● **Given entries**
....

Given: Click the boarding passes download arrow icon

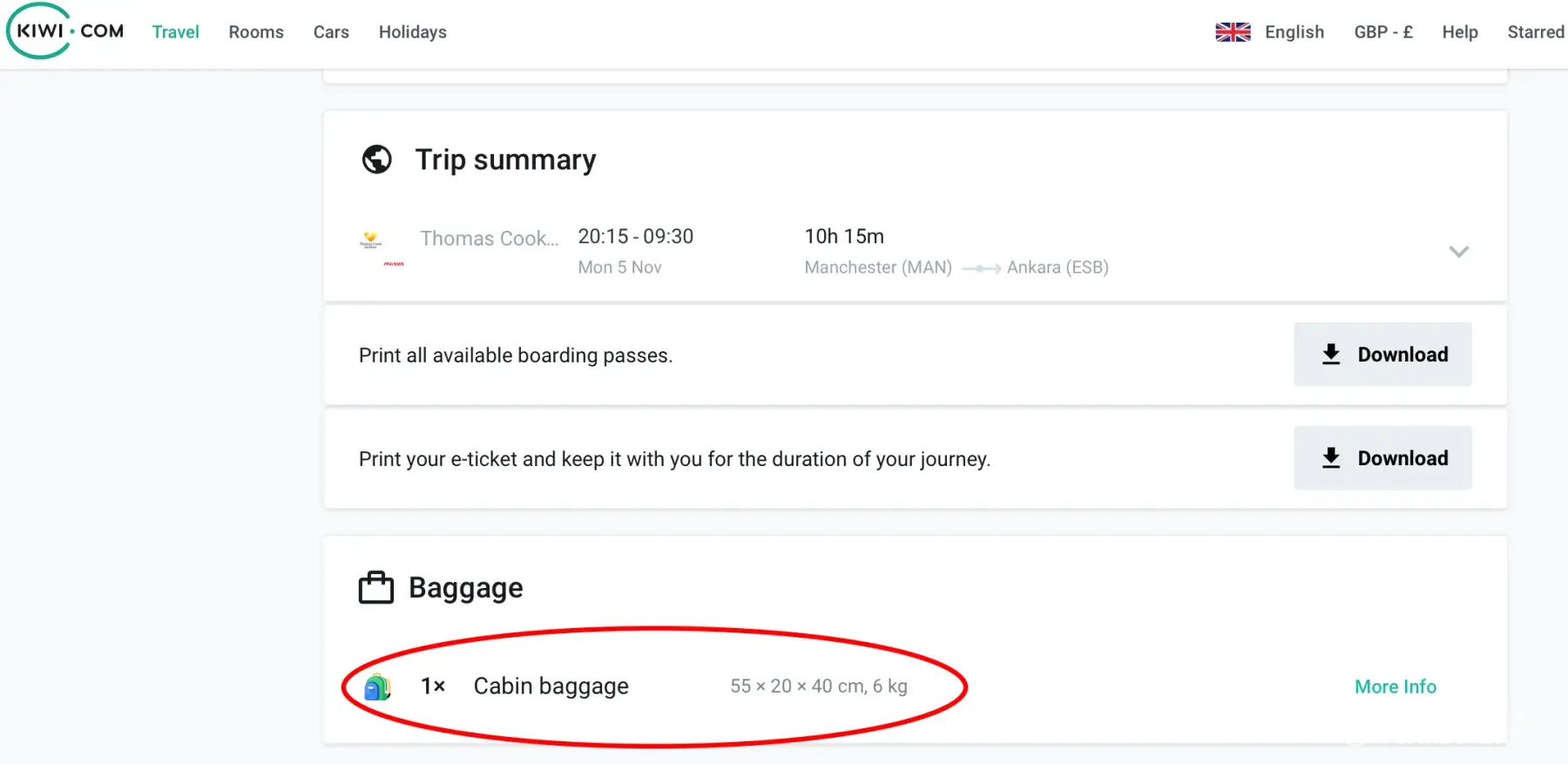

....

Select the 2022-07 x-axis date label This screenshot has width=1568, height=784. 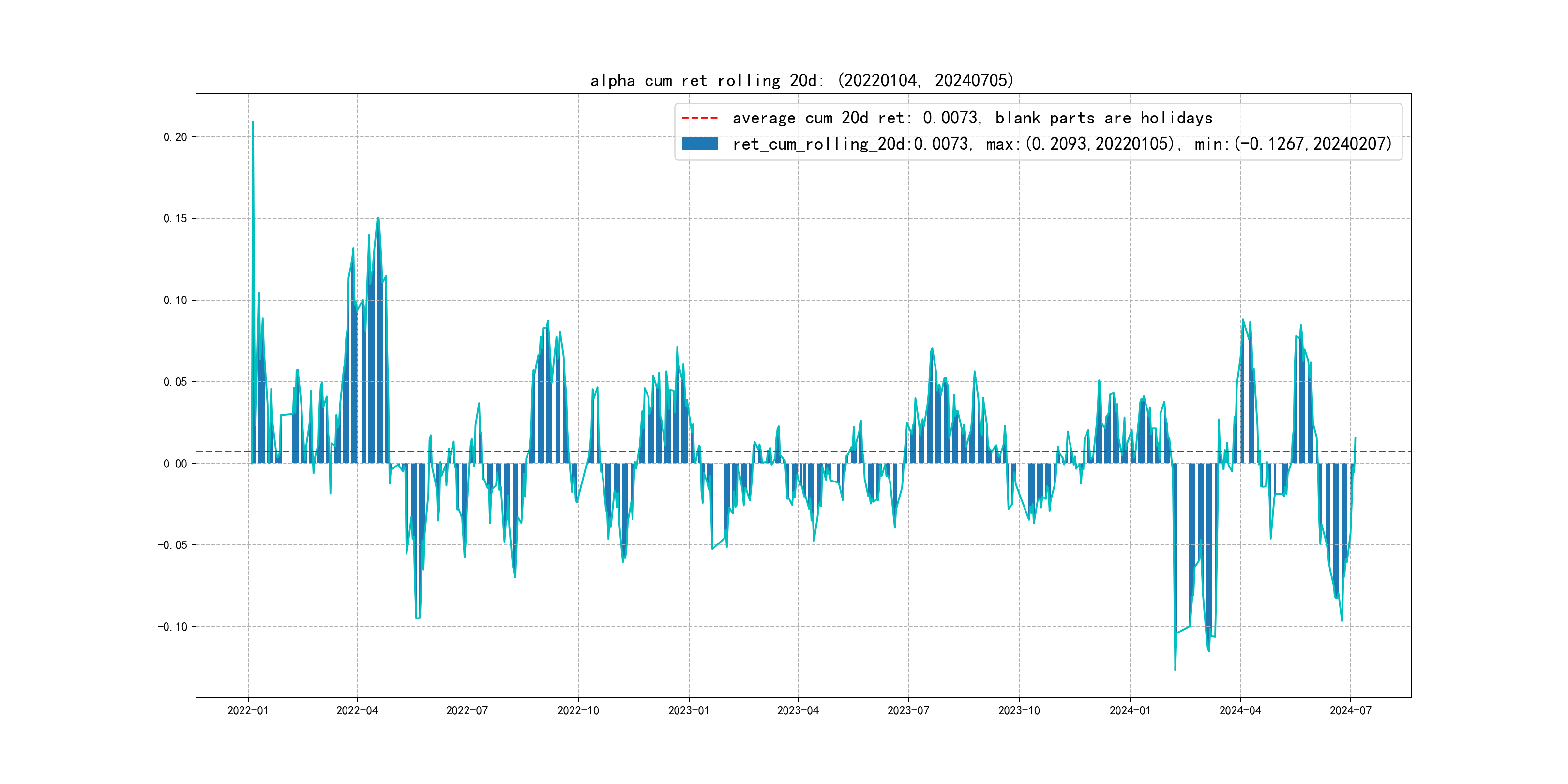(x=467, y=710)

....

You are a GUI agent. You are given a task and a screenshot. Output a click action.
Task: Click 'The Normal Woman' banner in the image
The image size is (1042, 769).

....

Go through the material above and keep only the lines that contain the word "image", copying each of those lines in full.

Task: Click 'The Normal Woman' banner in the image
The image size is (1042, 769).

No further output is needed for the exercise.